The only reason far away objects objects wouldn’t stream out is if their Mechanism intersects inside the Streaming Target Radius. If you make a big anchored assembly, we may always stream all of the parts from the instances within the streaming radius to the root part of the assembly.
@TwentyTwoPilots I force enabled the stream out and went to a similar distance to your test and I did observe content being streamed out, leaving mostly only terrain and model LOD. Not sure what might have been different with your test. If you continue seeing very little stream out after we reenable this feature we can investigate.
Any ETA on readdition
Our game desperately needed this and its removal has brought back much-unneeded lag
There are a couple related fixes under development. I suspect it will be a few weeks before this feature can be reactivated unfortunately.
I really hope this feature come back soon. It would enable me to create a massive open world rpg with smooth performance.
This update will be vary useful for my railway!
My massive new game is patiently waiting for this to be enabled, its a huge map, with lots of parts and terrain, stream out will be required, but I agree with @TwentyTwoPilots that it needs to be an aggressive hard stream-out limit for performance to be majorly impacted.
Heya, I’ve scoured through the thread and have been unable to find any answers, so I’ll post my question here instead: what would happen if the client keeps a reference to an asset that then unloads? Is the reference kept & able to be read from? If so, is it the exact same object that’s loaded back again? I.e., would Reference == LoadedAsset
be true
?
It would honestly be really nice if we had the option to choose the streaming radius for specific items in the game.
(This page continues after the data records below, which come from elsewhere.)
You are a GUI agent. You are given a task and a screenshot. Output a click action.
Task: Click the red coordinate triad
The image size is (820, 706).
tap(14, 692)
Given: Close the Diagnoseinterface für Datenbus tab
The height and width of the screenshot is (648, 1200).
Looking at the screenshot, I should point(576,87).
My game has a house building feature where anyone can build quite literally anything they want on their plot. Most of the time, players end up having big houses that are made up of thousands of parts in a small area, which in turn makes the memory usage very high if a player were to just get close to one of these buildings, usually resulting in the client crashing if they are on a very low memory device.
As a developer, I have done everything I can to minimize this (Lowering collision fidelity for meshes, using downscaled textures etc.)
Here is an example of a user-built house:
As you can see, there is a lot going on here. It would be Ideal to have some sort of system that lets us choose the streaming radius of certain models, especially on lower memory devices such as mobile, so that only a part of the interior of houses is loaded at a time. Another option would be to give developers an API that lets us request to stream in/out any parts or models for specific clients.
In answer to your direct question, Pyseph:
A reference that is held by the client which then streams out can still be read from, but will not receive any updates from the server while in a streamed out state.
It is the same object when streamed back in, and will be updated to reflect the current server state upon stream in. Reference == LoadedAsset
is true
.
That’s super great to hear! Thank you for the confirmation.
On a footnote, though, I’ve noticed issues regarding primitives inside models not updating to lower-resolution impostor models in Studio, even though it works fine for meshes. Is this expected behavior (primitives having lower priority over meshes), or is something else going on? I’d like to see how LoD affects my game.
To clarify, the models have >30 parts & the models they’re parented under have their ModelLevelOfDetail
set to StreamingMesh
.
I would suggest opening a separate thread for other inquiries so as to keep this discussion focused.
Yup, sorry - to clarify though, if you meant to make a separate engine-bugs report, I’m unable to do so as I don’t have the Regulars role. Is it fine for me to PM you instead? Many thanks.